If you’ve got a message, you could just set it as text. Or you could get creative, and replace part of an image with the words you want to convey. It’s a dramatic effect, and not too difficult to complete.
Step 1: Choose your picture
It’s important to choose an image with a large, single area that you’ll replace – in this case, the football player’s shirt. You couldn’t replace an entire object such as a horse, because you’d be unable to fit the words in the legs.
Step 2: Cut out the background
Because the words will replace the shirt, you need to cut it out from the image. And in order to patch it successfully, you’ll need to cut out more than just the shirt. The best solution is to select the whole football player and make a new layer from him.
Step 3: Cut out the shirt
Now you need to separate the shirt from the rest of the image. Don’t delete it, but cut it to a new layer so you can use it to overlay the text on later.
Step 4: Patch the background
The easiest way to patch the background is to select a clear portion to the right, and make a new layer from it. Then stretch it to fill the gap, and use a Layer Mask to paint out the edges so it blends seamlessly with the original. This is much easier if the background is out of focus, as this one is.
Step 5: Add your text
Reveal the shirt once more, and set your text over the top. This is the trickiest part of the whole process. Make each word a separate text block, and scale the words using Free Transform so that they overlap the edges of the shirt.
Step 6: Group and make a layer mask
To make it easier to preview the effect, select all your text layers and make a new group from them. Then select the pixels on the shirt layer by holding Command/Ctrl and clicking on its thumbnail in the Layers Panel. On the text group, choose Layer > Layer Mask > Reveal Selection. Now the text group will be limited to just the shirt area.
Step 7: Text to selection
To make a selection from all the text, duplicate the text group and use Command E/Ctrl E to merge the group into a single layer. Hold Command/Ctrl and click its thumbnail to load the new layer as a selection.

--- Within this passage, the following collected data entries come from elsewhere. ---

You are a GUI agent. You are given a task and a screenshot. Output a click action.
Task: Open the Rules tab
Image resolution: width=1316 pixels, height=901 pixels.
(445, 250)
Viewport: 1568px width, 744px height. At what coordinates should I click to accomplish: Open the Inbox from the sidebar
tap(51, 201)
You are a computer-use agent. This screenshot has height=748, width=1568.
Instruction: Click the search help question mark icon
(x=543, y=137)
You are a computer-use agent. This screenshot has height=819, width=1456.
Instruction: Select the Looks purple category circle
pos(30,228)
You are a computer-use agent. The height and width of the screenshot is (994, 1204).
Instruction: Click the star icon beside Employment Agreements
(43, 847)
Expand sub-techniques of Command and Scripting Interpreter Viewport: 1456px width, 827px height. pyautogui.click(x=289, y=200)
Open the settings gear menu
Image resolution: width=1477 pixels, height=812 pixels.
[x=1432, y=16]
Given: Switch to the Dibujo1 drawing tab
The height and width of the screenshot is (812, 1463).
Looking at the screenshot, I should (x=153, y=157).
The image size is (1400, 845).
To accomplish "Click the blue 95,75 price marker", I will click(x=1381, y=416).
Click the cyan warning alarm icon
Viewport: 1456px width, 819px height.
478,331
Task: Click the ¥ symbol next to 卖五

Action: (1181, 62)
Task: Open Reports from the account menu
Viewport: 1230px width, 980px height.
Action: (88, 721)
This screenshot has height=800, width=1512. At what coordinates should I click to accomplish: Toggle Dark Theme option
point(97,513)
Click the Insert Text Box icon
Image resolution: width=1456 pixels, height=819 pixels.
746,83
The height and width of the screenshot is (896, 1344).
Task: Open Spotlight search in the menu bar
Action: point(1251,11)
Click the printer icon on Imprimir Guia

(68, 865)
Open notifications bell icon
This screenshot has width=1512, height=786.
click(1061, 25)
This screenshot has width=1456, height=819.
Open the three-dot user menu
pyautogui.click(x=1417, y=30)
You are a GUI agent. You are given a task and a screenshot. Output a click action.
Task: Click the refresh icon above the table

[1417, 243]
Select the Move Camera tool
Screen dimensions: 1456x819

Step 8: Convert the shirt to text
Switch to the cutout shirt layer, and use Command J/Ctrl J to make a new layer from the existing text selection. Then hide the original shirt layer, and you’ll be left with just the texture words. If you find logos and so on interrupting the text, edit the cutout shirt layer first to remove these.
Step 9: Add a shadow
This is an optional step, and it depends on the image background. In this case, adding a shadow with Layer Styles helps to lift the text from the background.
Step 10: Brighten the text layer
It’s likely that your new textured text layer will in places be too dark to read easily. Here, I’ve used the Curves dialog to brighten it, making it stand out more clearly from the background.